Senior Living

/

Health

/

ArcaMax

Caring for older Americans’ teeth and gums is essential, but Medicare generally doesn’t cover that cost

Frank Scannapieco, University at Buffalo and Ira Lamster, Stony Brook University (The State University of New York), The Conversation on

Published in Senior Living

C. Everett Koop, the avuncular doctor with a fluffy white beard who served as the U.S. surgeon general during the Reagan administration, was famous for his work as an innovative pediatric surgeon and the attention he paid to the HIV-AIDS crisis.

As dentistry scholars, we believe Koop also deserves credit for something else. To help make the medical profession pay more attention to the importance of healthy teeth and gums, he’d often say: “You are not healthy without good oral health.”

Yet, more than three decades after Koop’s surgeon general stint ended in 1989, millions of Americans don’t get even the most basic dental services, such as checkups, tooth cleanings and fillings.

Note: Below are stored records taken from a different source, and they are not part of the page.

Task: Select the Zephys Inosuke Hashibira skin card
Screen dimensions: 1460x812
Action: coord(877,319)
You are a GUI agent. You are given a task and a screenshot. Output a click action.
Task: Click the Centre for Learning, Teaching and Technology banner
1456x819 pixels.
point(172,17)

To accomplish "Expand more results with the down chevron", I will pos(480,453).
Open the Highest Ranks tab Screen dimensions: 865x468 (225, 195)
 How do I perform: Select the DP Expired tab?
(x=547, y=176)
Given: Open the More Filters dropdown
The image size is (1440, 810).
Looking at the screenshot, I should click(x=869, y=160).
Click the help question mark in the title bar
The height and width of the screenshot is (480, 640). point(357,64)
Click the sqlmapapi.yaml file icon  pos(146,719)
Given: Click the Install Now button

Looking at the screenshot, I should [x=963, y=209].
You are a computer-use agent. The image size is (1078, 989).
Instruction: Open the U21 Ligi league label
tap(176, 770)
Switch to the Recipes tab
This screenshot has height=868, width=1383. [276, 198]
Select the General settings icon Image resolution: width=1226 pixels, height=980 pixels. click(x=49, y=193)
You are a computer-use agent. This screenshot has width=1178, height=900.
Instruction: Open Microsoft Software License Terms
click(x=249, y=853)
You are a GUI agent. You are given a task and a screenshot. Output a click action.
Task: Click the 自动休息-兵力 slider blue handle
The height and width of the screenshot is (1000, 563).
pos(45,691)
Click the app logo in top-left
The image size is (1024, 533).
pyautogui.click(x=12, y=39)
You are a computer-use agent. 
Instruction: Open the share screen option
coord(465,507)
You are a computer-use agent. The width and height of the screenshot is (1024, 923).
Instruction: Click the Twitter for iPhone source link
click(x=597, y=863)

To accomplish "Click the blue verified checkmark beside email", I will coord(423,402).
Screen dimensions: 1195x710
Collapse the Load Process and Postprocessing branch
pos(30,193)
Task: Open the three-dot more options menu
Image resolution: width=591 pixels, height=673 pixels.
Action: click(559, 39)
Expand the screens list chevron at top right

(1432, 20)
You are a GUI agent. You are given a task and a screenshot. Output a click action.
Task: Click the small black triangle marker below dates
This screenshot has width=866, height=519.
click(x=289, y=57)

Americans who rely on the traditional Medicare program for their health insurance get no help from that program with paying their dental bills aside from some narrow exceptions. This group includes some 24 million people over 65 – about half of all the people who rely on Medicare for their health insurance.

When the Medicare program was established in 1965, almost all dental services were excluded due to the expense and vigorous opposition from associations that represent dentists out of fear that reimbursement rates would be markedly low compared to traditional insurance plans or out-of-pocket payment.

However, interest in including dental benefits in Medicare is on the rise at the Centers for Medicare and Medicaid Services, the federal agency responsible for the Medicare program, as well as many organizations that seek to provide dental benefits to all members of society.

 

The Biden administration initially considered the addition of comprehensive Medicare dental coverage as part of its proposed Build Back Better legislation, a broad US$1.8 trillion legislative package designed to fix problems ranging from child care costs to climate change, but failed to get enough support in Congress.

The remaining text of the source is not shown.